- [INPUT RECORDS]:
┏━━
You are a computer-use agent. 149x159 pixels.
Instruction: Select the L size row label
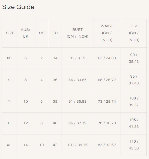click(x=9, y=123)
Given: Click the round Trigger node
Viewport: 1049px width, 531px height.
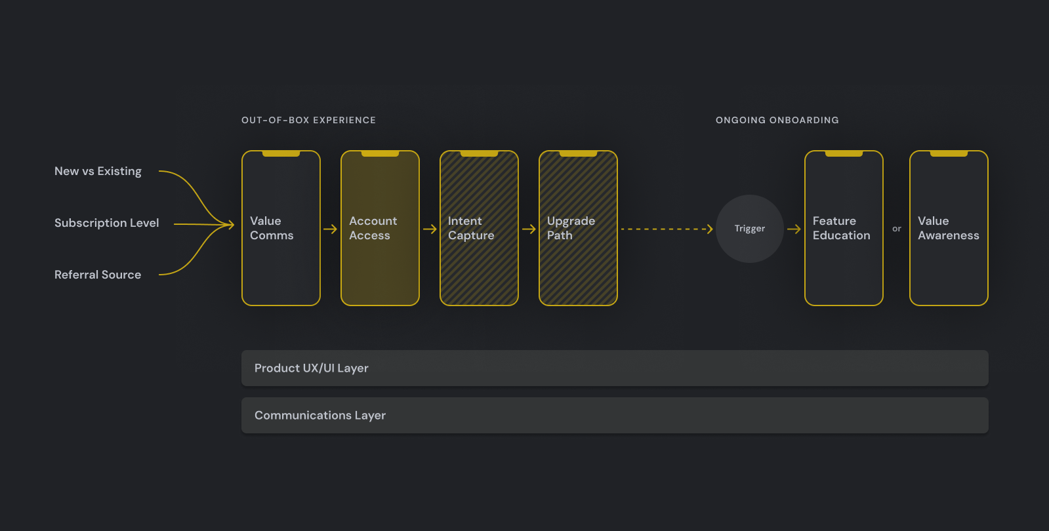Looking at the screenshot, I should point(749,229).
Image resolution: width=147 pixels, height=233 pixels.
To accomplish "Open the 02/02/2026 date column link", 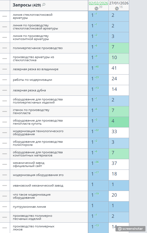I will pyautogui.click(x=98, y=3).
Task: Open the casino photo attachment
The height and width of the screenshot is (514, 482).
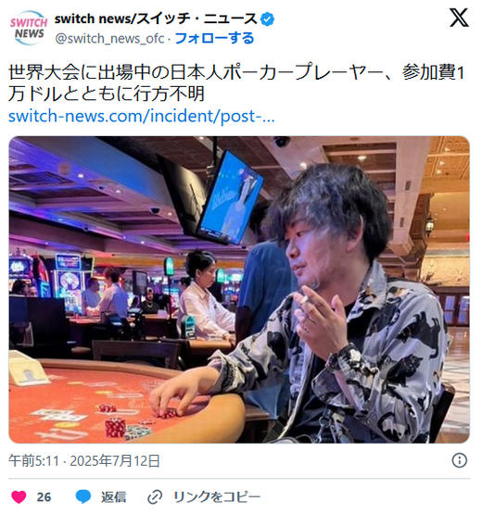Action: click(x=239, y=290)
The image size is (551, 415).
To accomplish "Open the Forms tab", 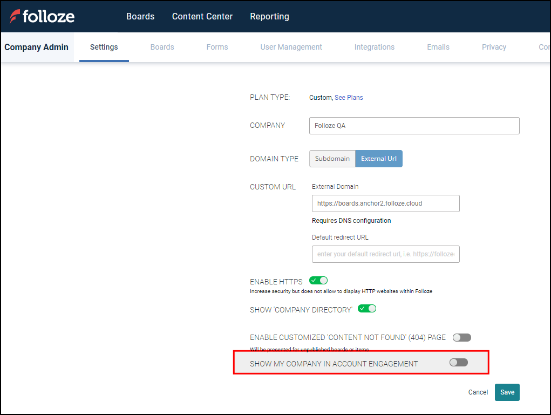I will [217, 47].
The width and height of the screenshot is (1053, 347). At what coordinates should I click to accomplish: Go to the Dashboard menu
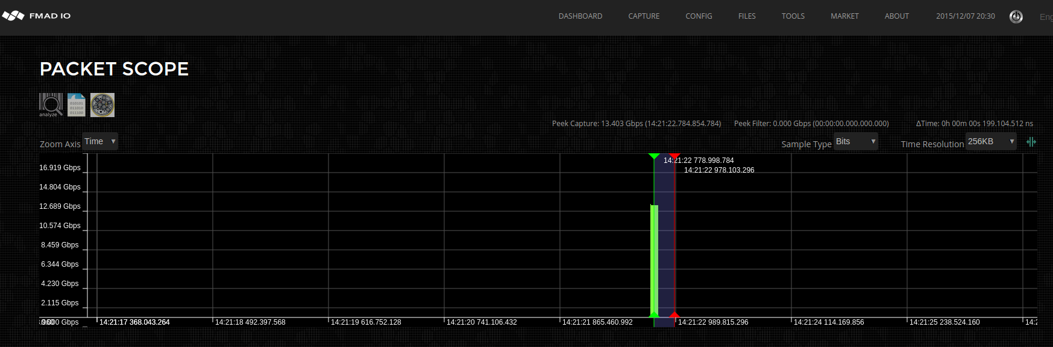580,16
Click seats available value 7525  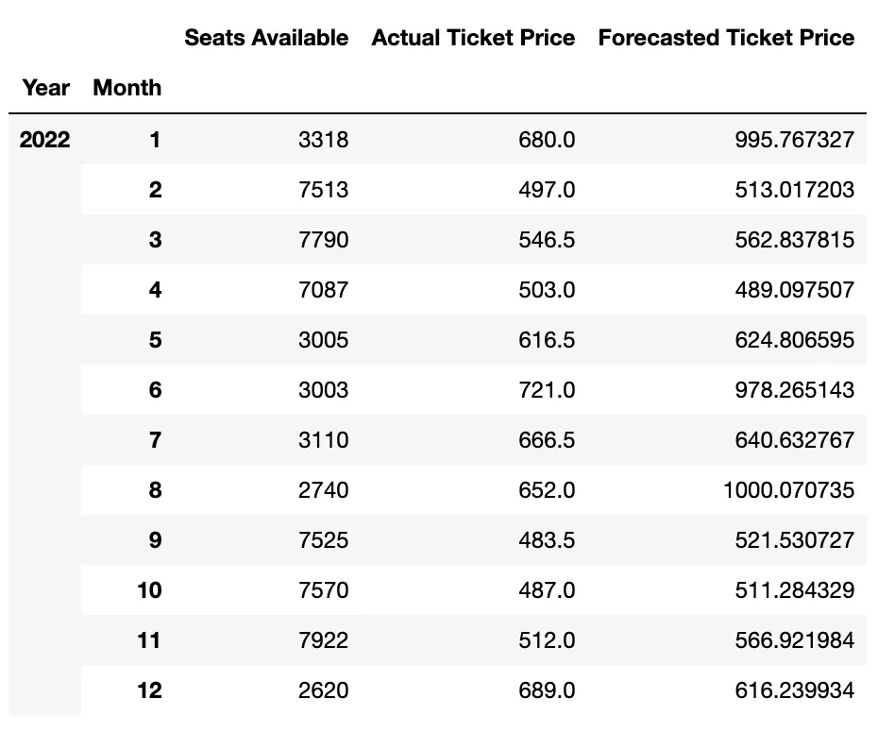tap(323, 540)
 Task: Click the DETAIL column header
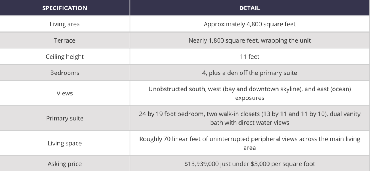tap(250, 8)
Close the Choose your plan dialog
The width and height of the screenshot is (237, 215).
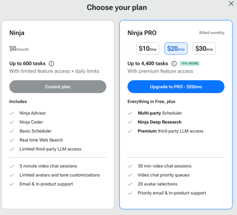point(231,4)
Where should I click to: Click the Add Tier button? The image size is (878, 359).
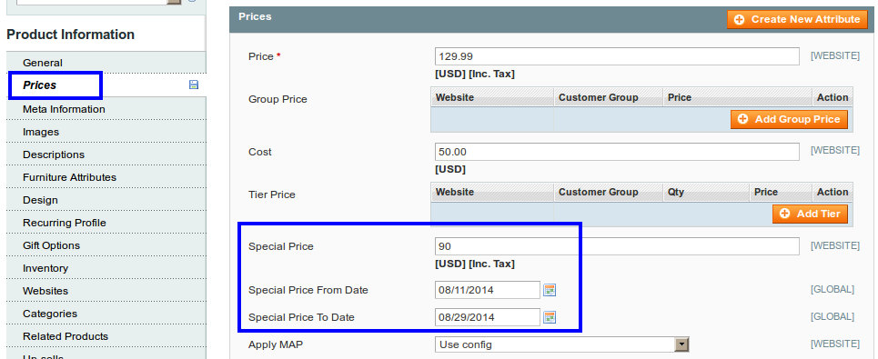coord(810,214)
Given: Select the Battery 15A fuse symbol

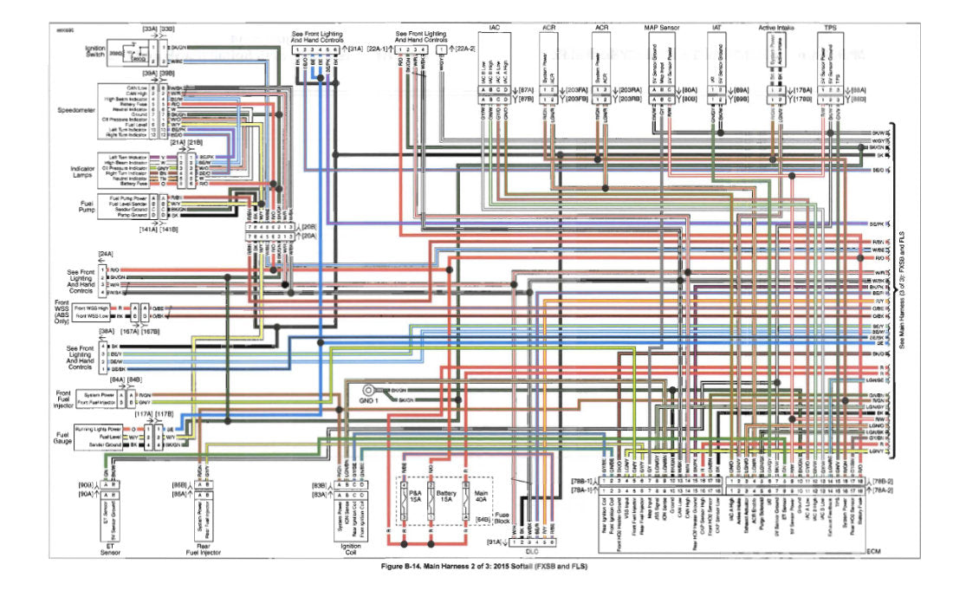Looking at the screenshot, I should click(431, 501).
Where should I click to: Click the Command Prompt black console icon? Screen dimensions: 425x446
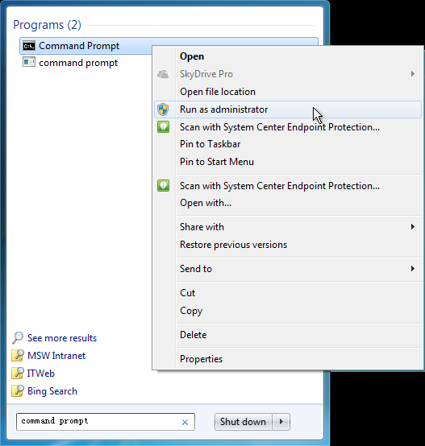[x=29, y=46]
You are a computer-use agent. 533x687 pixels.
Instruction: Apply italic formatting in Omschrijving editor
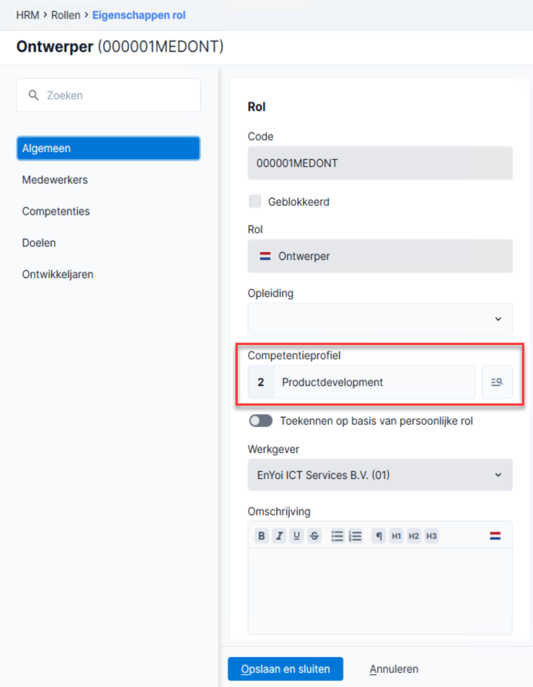[x=279, y=536]
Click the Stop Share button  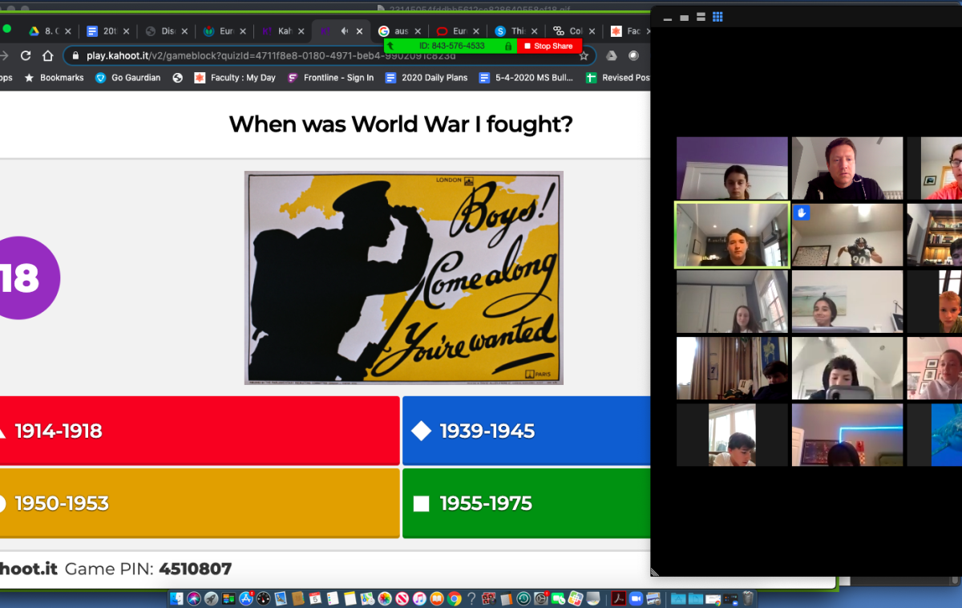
┗━━
Every line above that holds the string "agent" counts once. State how many such lines there are, as a number alone.

- [ANSWER SECTION]: 2